# Niche Zero, White or Black, help me decide!



## NJD1977 (Dec 16, 2014)

Thinking of buying a niche zero with the new run of stock announced. It'll be paired with an andreja premium full stainless steel machine.

I can't for the life of me decide whether to go white or black. Is it likely that one has more residual value than the next if I move it on in the future?

I'm perhaps slightly leaning to white but no idea why!


----------



## Jony (Sep 8, 2017)

No difference the people's preferences, White this time round for me.


----------



## Cooffe (Mar 7, 2019)

I have a black Niche, and like it with my Minima. We do have white worktops though so if I went for white it could look like a whitewash.

The Niche is good in the way that it has been styled as such to make it look like it belongs on a worktop in a domestic environment, whilst providing good quality. For example a Mazzer Robur doesn't normally look like it belongs on a worktop at home, rather in a cafe (I know they're not the same ballpark of grinder but its a comparison to be made).


----------



## thusband (Nov 19, 2015)

Black looks good with my Lelit Bianca. Something about black and stainless steel.


----------



## DavecUK (Aug 6, 2013)

NJD1977 said:


> Thinking of buying a niche zero with the new run of stock announced. It'll be paired with an andreja premium full stainless steel machine.
> 
> I can't for the life of me decide whether to go white or black. Is it likely that one has more residual value than the next if I move it on in the future?
> 
> I'm perhaps slightly leaning to white but no idea why!


 I don't think with only 2 colours residual value will be affected at all. There will simply be a reduction in the available market, some will prefer black, some white some won't care. If you get a white one, some will prefer white, some black and again some won't care.

That said, white looks great but black also looks great....so that's something to think on.

My advice would be to not analyse it too much and simply go with the colour you like best.


----------



## NJD1977 (Dec 16, 2014)

Sod it, credit card out, white one ordered. September delivery.

I'll have a chrome Eureka Mignon to move on once it arrives.


----------



## Rickv (Nov 18, 2019)

NJD1977 said:


> Sod it, credit card out, white one ordered. September delivery.
> 
> I'll have a chrome Eureka Mignon to move on once it arrives.


I do wonder what the difference in the cup is compared to the Mignon. I keep being tempted.

Sent from my iPhone using Tapatalk


----------



## Hestu (May 3, 2020)

I have ordered a white with my Andreja!


----------



## timb (Jun 7, 2020)

I ordered white because everyone else was ordering white ones.

I regret that decision.


----------



## DavecUK (Aug 6, 2013)

timb said:


> I ordered white because everyone else was ordering white ones.
> 
> I regret that decision.


 advertise in wanted for a new for new swap, you never know


----------



## Jasetaylor (Jul 31, 2020)

The white Zero has more betterer, grinds more consistently and tastes better in the cup than the black version 😉

On a serious note white does appear to sell out faster each monthly regional Indeigogo stock allocation. The Niche Zero also appears to have been conceived, by design to be white, the reason for my hypothesis are the wooden appointments. Oak works well with the white finish IMO but not so much with the black finish which would have looked better (again IMO) with a darker wood such as walnut or mahogany. The black finish feels like an after thought which maintained the oak furniture due to cost. This is pure conjecture of course.

▸ Stored records:
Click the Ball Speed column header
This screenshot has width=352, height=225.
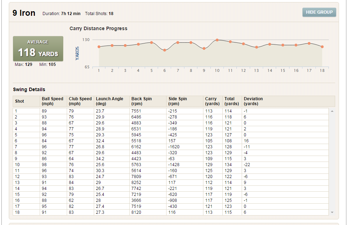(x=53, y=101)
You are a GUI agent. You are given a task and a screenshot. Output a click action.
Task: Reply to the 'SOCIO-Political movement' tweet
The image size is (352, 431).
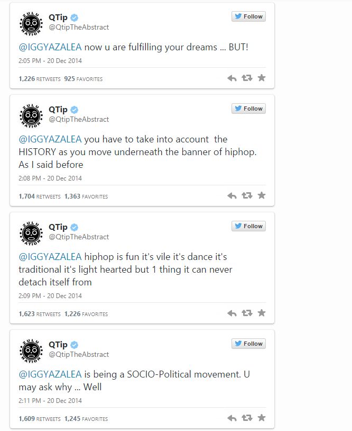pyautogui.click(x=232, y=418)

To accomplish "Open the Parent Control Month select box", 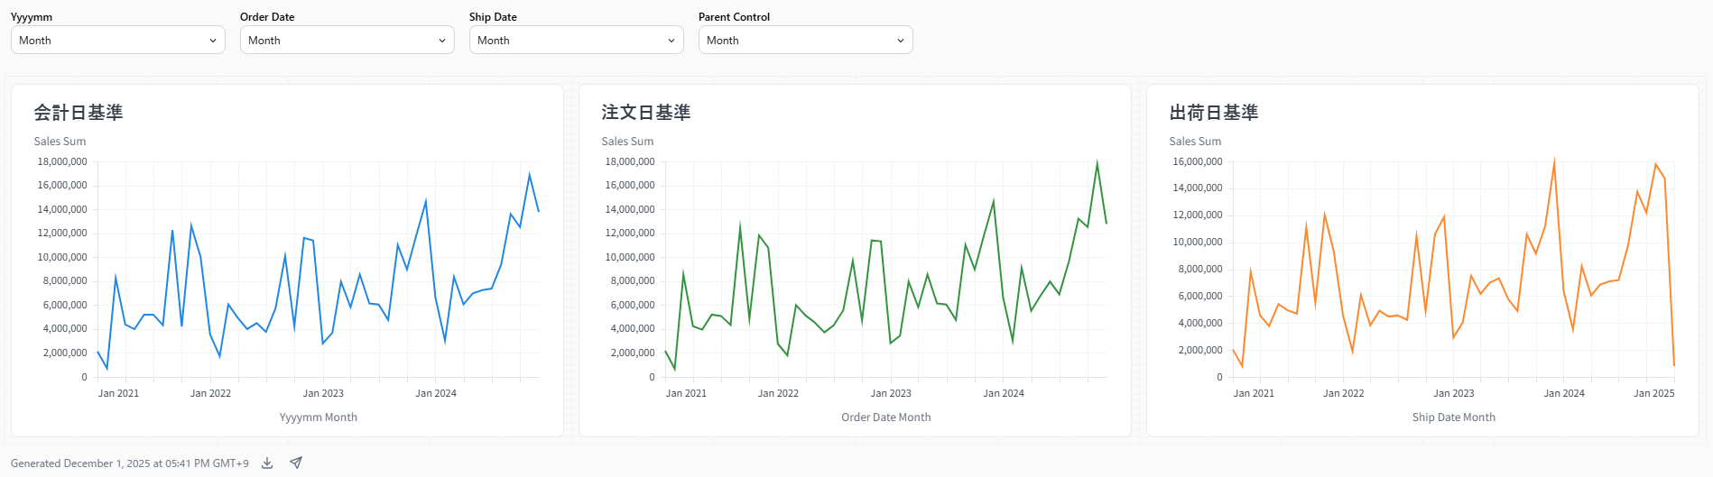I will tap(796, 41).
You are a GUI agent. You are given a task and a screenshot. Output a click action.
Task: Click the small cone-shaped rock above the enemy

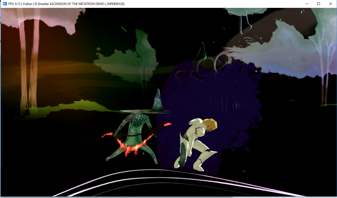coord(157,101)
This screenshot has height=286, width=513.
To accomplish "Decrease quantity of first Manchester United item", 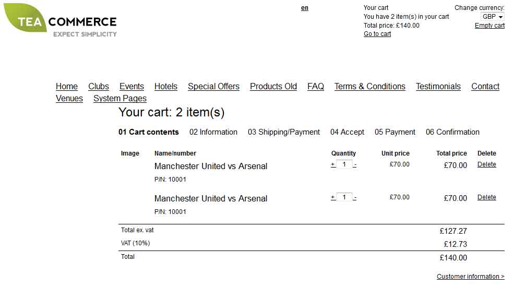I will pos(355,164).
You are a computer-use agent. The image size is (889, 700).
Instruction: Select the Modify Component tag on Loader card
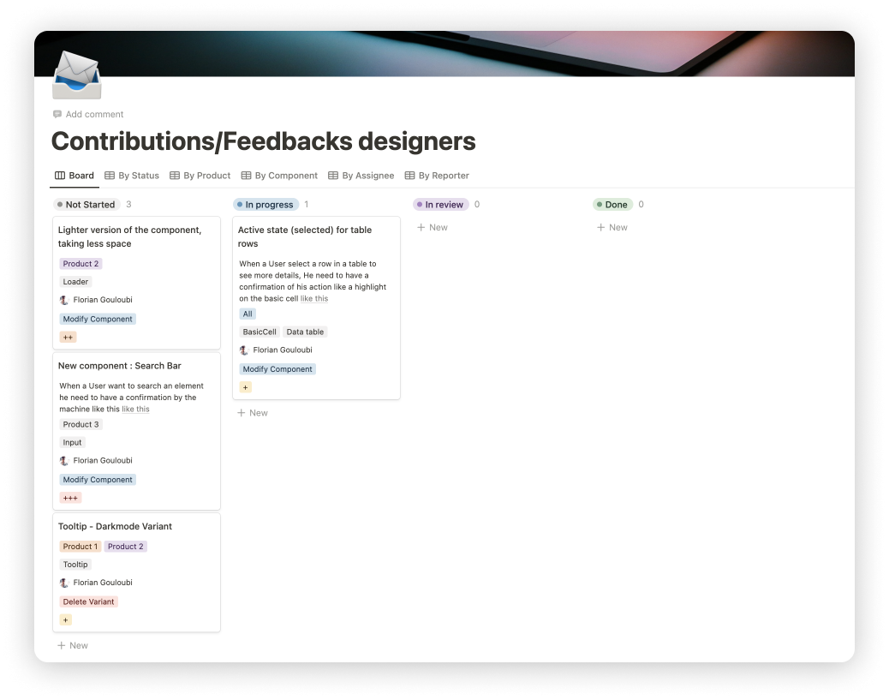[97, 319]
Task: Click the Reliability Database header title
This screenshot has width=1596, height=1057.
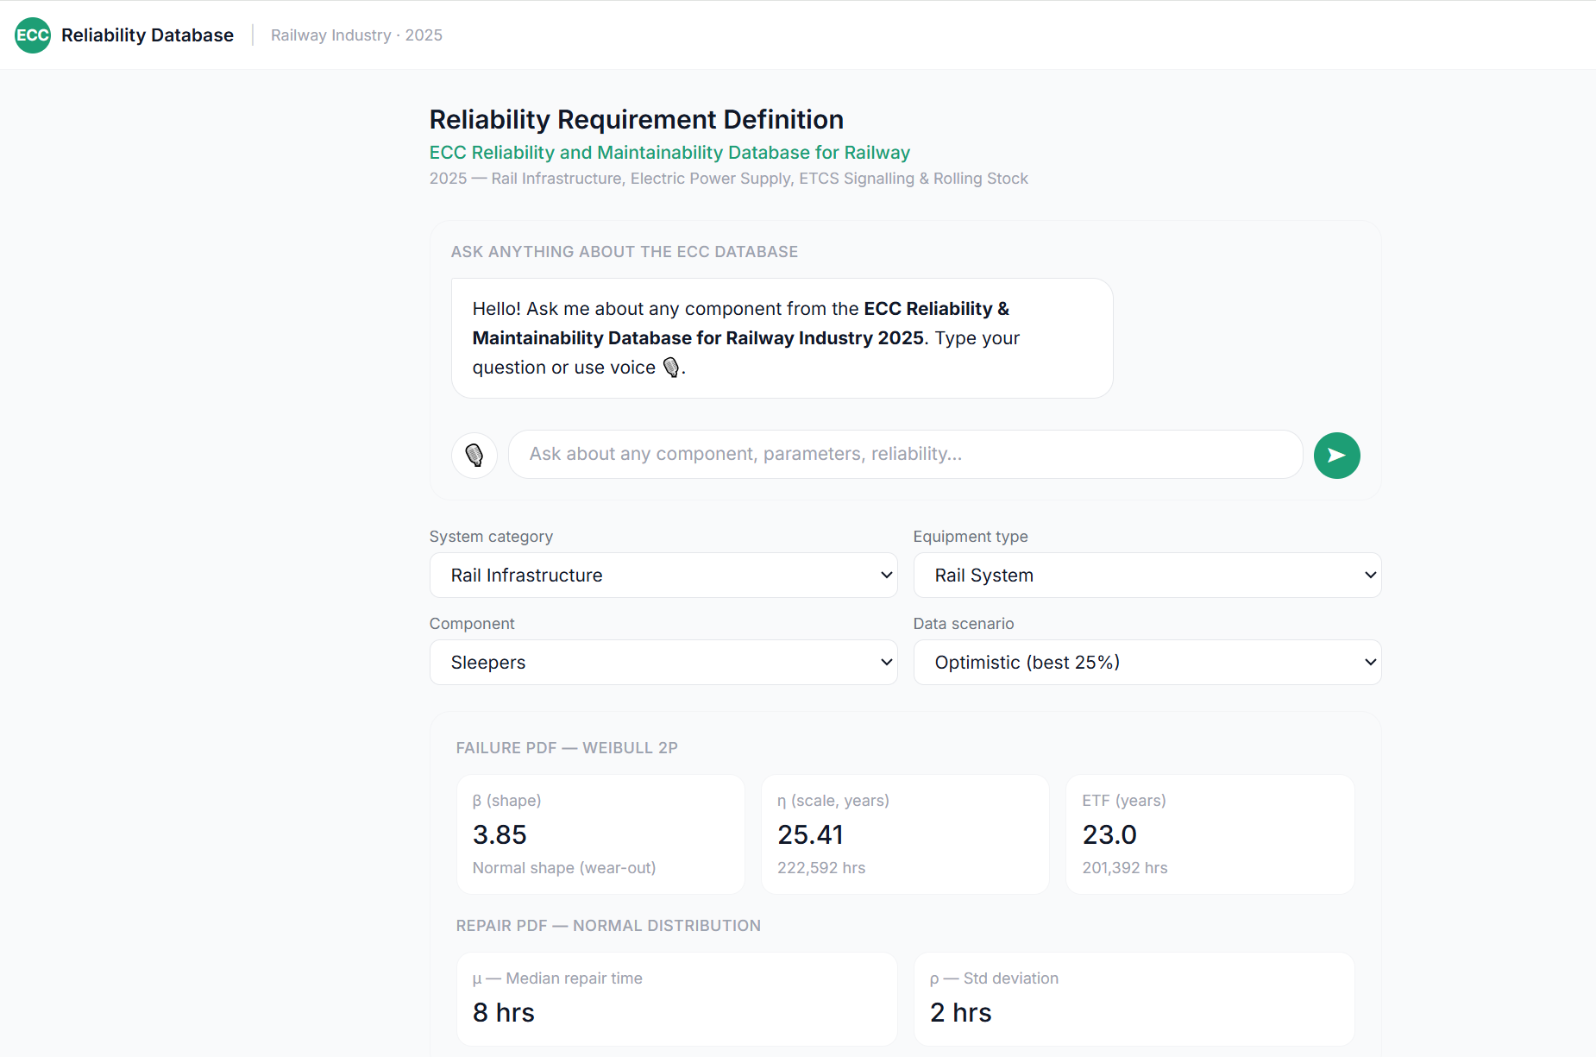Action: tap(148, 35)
...
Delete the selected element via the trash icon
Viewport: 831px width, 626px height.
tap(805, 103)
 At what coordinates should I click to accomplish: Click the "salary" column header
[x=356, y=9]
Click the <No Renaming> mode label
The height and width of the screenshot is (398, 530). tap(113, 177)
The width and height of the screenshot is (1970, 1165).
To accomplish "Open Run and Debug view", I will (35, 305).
...
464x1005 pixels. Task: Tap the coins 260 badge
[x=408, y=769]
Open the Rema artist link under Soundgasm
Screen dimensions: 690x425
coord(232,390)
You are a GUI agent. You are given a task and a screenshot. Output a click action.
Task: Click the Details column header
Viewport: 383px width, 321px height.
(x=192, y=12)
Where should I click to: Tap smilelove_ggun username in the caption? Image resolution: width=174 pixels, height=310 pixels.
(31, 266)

▸ What this exercise asks:
a) Reproduce, word for word, the stretch of the Niche Zero thread above from "I don't think" through "you like best.".
b) From the Niche Zero thread, list every espresso machine or grinder that posters name other than the Niche Zero itself.

▸ Replies:
a)
I don't think with only 2 colours residual value will be affected at all. There will simply be a reduction in the available market, some will prefer black, some white some won't care. If you get a white one, some will prefer white, some black and again some won't care.

That said, white looks great but black also looks great....so that's something to think on.

My advice would be to not analyse it too much and simply go with the colour you like best.

b)
- Andreja Premium
- Minima
- Mazzer Robur
- Lelit Bianca
- Eureka Mignon